The Children’s Law Centre has urged the Education Authority (EA) and the Department of Education to grasp the opportunity for meaningful improvements to the special educational needs and disability (SEND) process. The briefing comes at a time when the EA is conducting an internal improvement plan, including input from key stakeholders. It also follows shortly after the Children’s Law Centre submitted a critical response to draft SEND code and regulations.

Watch the committee briefing session

Read the briefing paper

In a briefing to the NI Assembly Education Committee, a number of key areas were identified to ensure improvements are meaningful and achieves positive outcomes. This included the need for meaningful consultation with children, their parents and carers. Other issues raised included the need to focus on early intervention and improve primary decision making, in the knowledge that over 97% of SEND Tribunal appeals achieve a successful outcome.

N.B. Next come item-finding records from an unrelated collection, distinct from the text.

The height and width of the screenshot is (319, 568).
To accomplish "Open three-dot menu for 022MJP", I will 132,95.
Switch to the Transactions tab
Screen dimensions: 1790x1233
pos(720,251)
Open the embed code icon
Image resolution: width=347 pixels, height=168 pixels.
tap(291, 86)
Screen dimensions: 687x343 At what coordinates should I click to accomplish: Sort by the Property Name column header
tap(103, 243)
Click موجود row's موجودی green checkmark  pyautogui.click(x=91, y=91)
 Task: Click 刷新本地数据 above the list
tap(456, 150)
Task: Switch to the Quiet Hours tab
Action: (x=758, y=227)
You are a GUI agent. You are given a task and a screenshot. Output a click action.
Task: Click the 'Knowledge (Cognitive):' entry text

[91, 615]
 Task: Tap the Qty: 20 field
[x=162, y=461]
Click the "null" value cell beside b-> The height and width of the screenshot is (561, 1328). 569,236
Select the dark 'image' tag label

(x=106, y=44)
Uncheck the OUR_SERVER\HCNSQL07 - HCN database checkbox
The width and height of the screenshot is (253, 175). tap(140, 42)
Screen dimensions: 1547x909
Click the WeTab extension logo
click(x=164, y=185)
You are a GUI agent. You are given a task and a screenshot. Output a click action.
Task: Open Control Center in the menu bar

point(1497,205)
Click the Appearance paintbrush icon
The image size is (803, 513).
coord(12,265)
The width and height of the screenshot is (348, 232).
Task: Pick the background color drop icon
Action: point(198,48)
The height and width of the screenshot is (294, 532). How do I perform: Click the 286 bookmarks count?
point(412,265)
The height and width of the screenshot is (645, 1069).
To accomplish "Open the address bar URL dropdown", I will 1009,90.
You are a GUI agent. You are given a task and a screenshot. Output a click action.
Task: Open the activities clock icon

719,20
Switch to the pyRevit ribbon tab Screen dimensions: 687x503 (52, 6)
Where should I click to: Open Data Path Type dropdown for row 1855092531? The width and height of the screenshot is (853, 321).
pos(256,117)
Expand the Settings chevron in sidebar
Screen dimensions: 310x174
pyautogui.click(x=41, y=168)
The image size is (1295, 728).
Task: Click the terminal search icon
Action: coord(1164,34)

Rachel Hogan, the Children’s Law Centre SEND expert said: “The failings in the system have been largely operational, rather than caused by legal deficiencies. There is a robust legal framework around SEND – compliance is key. The EA and the Department must grasp this opportunity for improvement. It should be meaningful and must benefit those who are impacted by it – children.

“The SEND framework is there for the children & young people who need it. When will their voice be heard? How will they be empowered to participate in driving improvements & monitoring outcomes? This is a key concern if we want to make meaningful improvements. If we listen to those who are impacted – namely children, their parents and carers – then we can go a long way to providing better solutions.

“Those solutions must include a process for identifying unmet need, improving primary evidence-based decision making and a cultural shift in how we treat children with special educational needs and disabilities.”